Women politicians also face personal attacks and slander as a matter of course. From defamation suits against actor and former DMK member Khushboo, now the Congress spokesperson, for her comments on safe premarital sex in 2010, to snide comments by rivals about weak women ministers, the arena is hostile. “Men talk a different political language, and whether among the young or old, gender sensitivity is very poor,” said Francis. Recently, Tamil Nadu Congress Committee chief E.V.K.S. Elangovan made a derogatory comment about BJP state president Tamilisai Soundararajan, and even about Jayalalithaa’s meeting with Prime Minister Narendra Modi. He has earlier made similar statements about his own party MLA and state women’s wing president S. Vijayadharani. In response, Tamilisai called him “a habitual offender” and gracefully requested political decorum. “Tamilisai is trying to do decent politics, but even her own party’s partisan politics tries to drag her down,” said Francis.

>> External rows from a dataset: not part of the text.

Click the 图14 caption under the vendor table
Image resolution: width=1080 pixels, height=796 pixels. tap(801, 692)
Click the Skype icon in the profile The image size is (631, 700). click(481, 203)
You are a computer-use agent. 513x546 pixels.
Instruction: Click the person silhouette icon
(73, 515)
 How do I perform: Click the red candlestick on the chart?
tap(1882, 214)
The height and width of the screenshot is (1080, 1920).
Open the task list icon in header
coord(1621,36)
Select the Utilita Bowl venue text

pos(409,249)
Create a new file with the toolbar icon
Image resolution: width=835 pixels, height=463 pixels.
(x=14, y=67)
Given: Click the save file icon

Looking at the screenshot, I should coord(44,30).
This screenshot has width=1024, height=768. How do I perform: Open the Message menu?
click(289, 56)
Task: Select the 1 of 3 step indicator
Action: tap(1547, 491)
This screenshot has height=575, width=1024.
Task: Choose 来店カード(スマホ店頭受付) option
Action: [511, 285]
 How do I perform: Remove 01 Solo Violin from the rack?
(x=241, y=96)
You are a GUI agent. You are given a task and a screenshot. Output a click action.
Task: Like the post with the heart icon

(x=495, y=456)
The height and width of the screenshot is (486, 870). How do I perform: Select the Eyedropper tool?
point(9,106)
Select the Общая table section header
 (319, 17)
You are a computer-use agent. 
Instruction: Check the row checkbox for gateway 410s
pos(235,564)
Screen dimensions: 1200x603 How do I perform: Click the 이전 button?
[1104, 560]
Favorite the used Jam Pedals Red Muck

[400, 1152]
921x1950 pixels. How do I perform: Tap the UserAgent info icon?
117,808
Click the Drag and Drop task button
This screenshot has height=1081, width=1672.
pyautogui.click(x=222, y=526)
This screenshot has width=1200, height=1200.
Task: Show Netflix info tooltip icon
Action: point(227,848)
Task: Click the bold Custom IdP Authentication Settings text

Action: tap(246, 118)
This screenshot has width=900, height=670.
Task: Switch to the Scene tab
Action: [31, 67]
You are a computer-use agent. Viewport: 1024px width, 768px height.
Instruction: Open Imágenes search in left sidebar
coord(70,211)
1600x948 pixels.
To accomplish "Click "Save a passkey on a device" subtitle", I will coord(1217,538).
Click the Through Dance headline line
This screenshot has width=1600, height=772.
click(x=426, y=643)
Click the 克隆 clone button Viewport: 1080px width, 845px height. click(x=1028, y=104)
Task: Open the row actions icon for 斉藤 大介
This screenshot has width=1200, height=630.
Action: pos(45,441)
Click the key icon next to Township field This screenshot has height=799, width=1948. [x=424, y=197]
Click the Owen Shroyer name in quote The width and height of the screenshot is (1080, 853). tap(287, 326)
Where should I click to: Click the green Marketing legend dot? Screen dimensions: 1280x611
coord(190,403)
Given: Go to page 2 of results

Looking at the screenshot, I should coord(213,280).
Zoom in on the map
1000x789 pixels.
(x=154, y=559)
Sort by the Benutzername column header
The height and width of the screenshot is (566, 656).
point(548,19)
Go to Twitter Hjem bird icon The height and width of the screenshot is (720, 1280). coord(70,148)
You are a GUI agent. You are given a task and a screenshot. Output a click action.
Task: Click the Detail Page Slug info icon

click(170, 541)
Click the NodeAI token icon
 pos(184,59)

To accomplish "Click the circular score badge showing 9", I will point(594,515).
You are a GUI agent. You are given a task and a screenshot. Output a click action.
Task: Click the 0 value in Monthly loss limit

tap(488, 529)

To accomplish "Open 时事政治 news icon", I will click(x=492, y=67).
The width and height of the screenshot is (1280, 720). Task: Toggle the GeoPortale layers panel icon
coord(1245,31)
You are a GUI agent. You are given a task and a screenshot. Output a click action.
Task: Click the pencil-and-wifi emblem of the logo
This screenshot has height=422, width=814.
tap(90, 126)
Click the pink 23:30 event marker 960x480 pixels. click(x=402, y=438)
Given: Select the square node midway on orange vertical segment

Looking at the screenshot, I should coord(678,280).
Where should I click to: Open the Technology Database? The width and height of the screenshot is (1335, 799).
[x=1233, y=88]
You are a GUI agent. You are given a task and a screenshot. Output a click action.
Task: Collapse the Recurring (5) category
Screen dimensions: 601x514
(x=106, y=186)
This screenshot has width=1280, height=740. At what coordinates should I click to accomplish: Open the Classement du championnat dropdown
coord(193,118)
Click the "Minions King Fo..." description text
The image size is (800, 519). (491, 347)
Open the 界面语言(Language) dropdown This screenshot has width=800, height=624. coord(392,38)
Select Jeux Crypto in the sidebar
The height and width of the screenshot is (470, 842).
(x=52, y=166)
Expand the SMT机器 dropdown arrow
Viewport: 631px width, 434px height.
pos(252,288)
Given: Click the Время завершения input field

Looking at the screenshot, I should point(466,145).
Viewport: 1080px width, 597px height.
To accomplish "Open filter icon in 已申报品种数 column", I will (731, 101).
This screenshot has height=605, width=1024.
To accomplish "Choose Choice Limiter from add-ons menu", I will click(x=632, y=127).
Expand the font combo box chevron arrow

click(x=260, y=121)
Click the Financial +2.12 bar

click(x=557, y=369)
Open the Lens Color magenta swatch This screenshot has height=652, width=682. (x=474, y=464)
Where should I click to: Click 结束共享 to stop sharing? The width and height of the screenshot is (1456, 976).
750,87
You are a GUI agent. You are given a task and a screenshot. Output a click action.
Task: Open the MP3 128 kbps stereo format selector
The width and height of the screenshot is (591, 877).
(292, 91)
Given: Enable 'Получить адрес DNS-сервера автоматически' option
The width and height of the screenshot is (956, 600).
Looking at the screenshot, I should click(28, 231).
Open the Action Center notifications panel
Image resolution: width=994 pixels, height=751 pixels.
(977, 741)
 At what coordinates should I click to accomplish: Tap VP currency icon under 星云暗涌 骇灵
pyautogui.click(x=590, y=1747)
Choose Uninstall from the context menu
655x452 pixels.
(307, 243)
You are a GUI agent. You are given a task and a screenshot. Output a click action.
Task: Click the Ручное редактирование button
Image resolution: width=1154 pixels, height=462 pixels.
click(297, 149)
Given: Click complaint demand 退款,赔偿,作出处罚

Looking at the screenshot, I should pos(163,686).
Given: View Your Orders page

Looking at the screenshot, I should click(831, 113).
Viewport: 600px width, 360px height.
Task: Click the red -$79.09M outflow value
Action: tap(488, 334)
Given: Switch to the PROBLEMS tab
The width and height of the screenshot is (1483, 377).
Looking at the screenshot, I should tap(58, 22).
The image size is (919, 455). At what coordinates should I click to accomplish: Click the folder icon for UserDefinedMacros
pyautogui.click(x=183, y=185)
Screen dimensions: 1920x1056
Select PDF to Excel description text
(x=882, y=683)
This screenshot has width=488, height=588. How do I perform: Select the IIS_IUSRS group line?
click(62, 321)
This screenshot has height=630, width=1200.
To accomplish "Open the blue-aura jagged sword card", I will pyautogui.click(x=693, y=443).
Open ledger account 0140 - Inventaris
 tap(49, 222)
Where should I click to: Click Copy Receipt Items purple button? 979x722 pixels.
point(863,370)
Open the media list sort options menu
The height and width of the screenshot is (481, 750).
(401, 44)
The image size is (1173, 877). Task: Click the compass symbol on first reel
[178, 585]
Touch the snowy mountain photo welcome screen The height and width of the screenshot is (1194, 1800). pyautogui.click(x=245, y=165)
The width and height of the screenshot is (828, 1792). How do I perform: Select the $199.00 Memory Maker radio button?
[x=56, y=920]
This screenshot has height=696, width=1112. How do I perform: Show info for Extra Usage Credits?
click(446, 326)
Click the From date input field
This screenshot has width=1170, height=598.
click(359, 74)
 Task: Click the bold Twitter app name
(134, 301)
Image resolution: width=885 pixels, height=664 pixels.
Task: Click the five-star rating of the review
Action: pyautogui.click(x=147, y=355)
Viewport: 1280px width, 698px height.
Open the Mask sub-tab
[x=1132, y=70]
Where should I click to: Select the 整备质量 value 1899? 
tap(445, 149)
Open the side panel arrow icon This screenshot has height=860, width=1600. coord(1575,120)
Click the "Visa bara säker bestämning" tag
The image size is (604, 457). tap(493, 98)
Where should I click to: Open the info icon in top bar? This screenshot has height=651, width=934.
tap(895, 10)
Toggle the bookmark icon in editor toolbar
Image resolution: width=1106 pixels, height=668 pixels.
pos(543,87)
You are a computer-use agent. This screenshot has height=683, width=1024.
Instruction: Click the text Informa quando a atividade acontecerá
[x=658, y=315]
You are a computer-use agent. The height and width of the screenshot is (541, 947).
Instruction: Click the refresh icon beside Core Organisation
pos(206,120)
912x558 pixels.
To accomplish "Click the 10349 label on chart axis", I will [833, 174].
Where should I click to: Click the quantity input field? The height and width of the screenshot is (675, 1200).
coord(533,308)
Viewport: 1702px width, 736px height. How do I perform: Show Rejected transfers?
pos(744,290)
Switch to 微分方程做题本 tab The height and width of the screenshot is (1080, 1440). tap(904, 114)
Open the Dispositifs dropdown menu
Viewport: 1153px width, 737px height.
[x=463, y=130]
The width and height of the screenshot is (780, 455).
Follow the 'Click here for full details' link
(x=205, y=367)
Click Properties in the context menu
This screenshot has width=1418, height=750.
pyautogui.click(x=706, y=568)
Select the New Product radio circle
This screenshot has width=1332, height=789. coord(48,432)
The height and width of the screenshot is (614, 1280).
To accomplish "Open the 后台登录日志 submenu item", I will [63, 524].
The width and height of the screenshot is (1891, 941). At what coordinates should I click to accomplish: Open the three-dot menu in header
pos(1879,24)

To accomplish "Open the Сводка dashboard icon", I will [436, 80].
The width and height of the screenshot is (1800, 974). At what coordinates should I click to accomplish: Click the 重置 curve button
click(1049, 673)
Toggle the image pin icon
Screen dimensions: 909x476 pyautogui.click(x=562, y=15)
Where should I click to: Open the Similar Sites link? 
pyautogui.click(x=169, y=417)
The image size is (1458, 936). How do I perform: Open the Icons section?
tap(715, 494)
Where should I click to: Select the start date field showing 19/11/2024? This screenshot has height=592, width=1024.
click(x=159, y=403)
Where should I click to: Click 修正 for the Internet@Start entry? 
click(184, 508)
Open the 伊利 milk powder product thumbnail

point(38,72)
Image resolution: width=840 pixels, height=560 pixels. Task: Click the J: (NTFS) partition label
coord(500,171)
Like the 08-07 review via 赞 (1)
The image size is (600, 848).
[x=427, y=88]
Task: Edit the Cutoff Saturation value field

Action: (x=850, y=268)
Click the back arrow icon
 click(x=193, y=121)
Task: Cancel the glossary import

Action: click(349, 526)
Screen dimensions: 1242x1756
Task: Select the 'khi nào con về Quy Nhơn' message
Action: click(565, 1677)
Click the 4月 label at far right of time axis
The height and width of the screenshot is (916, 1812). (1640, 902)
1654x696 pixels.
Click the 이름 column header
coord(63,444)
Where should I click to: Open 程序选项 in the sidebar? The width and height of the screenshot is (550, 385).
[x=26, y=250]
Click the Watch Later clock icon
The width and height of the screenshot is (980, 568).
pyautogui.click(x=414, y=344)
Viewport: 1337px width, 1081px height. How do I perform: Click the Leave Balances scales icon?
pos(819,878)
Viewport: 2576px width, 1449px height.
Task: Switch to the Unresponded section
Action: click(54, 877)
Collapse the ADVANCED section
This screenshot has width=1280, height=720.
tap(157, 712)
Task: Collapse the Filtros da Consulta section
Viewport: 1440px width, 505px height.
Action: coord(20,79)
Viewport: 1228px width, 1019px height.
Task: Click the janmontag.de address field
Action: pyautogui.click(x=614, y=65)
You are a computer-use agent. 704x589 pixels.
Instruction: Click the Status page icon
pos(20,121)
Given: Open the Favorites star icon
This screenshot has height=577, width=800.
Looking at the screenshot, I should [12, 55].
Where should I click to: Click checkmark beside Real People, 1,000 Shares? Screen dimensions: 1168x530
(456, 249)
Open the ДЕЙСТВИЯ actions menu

At public meetings across Tamil Nadu, the woman voter is spoken of as victim, heroine, goddess and daughter, and many beautifully-crafted songs are being sung to her strength and common sense. But the politics, as always, remains a one-way street. “I was there for barely 15 minutes and I almost believed that they care about women,” said Kannamma Ganesan, an agricultural labourer in Theni, walking back after attending her third rally. “The politicians are chanting about women’s empowerment for months now. Maybe they’ll come to really believe it one day.”